Out till midnight taking seventeen year olds to see a WW1 tragi-comedy. Two things occur to me as I drive home in the small hours of the morning:
- the staffing of all school journeys and trips anywhere is unpaid. Teachers work for free. That means if teachers did even notionally the hours they are paid for, every school trip every person has ever been on would have been cancelled. I'm certain that parents don't have the faintest clue that this is the case. Why don't we as a profession let people know this sort of detail, instead of gaining publicity for being beaten up, claiming compensation, or for striking for more pay?

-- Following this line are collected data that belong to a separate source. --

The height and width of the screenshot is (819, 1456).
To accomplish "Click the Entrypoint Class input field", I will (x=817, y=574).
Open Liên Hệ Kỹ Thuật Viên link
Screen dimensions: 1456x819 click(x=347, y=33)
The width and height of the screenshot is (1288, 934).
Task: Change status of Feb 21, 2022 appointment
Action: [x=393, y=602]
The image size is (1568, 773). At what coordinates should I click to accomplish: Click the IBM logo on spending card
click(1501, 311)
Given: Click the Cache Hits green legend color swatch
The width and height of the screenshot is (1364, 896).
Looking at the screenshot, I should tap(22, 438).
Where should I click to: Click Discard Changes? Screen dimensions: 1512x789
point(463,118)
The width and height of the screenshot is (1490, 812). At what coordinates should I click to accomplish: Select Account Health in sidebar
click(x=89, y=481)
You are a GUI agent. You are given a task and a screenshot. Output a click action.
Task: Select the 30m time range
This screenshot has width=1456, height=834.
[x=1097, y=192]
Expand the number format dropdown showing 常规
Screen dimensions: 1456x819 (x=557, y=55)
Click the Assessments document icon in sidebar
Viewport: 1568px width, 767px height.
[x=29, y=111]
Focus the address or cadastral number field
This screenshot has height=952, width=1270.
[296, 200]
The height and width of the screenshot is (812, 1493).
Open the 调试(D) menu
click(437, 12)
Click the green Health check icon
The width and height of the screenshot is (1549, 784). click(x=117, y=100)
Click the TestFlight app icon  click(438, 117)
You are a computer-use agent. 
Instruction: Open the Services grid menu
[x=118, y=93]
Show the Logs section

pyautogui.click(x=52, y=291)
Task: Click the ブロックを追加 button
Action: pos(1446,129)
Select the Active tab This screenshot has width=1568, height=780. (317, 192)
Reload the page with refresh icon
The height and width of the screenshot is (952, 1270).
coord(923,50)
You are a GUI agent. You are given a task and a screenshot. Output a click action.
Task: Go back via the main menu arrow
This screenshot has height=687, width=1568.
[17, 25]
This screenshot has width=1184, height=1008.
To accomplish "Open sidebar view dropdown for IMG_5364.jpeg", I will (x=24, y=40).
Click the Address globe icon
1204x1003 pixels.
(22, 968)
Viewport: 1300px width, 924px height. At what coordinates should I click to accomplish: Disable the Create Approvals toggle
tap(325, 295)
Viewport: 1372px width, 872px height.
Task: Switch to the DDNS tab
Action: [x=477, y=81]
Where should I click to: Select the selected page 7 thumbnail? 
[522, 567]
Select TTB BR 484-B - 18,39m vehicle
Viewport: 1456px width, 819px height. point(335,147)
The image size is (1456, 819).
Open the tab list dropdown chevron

And if you ever went on a school trip, did you thank the teacher who gave up their family and friends to let you do that? By 'thank', I mean specifically, did you ever pay that act forward to someone else?
- the play was very moving. I cried at the final scene. Yet I wasn't brave enough to show the students - lovely, sensitive responsive kids to a man - and waited a moment in the auditorium to compose myself before I rejoined them at the door.
The next morning, I was braver, and admitted I'd cried at the end. As ever, sharing your emotions with them didn't embarrass or shock them, but simply 'made them keen' (to quote a line about older boys at Rugby School from the play) to explore whether they'd found it moving.
What inhibited me from sharing it at the time? Perhaps retelling an emotion is far safer than allowing it to be witnessed. I do remember the almost physical sense of shock I felt when I first saw a teacher (a colleague) cry.
Please excuse the disorganisation and lack of structure of this post. I'm a little tired.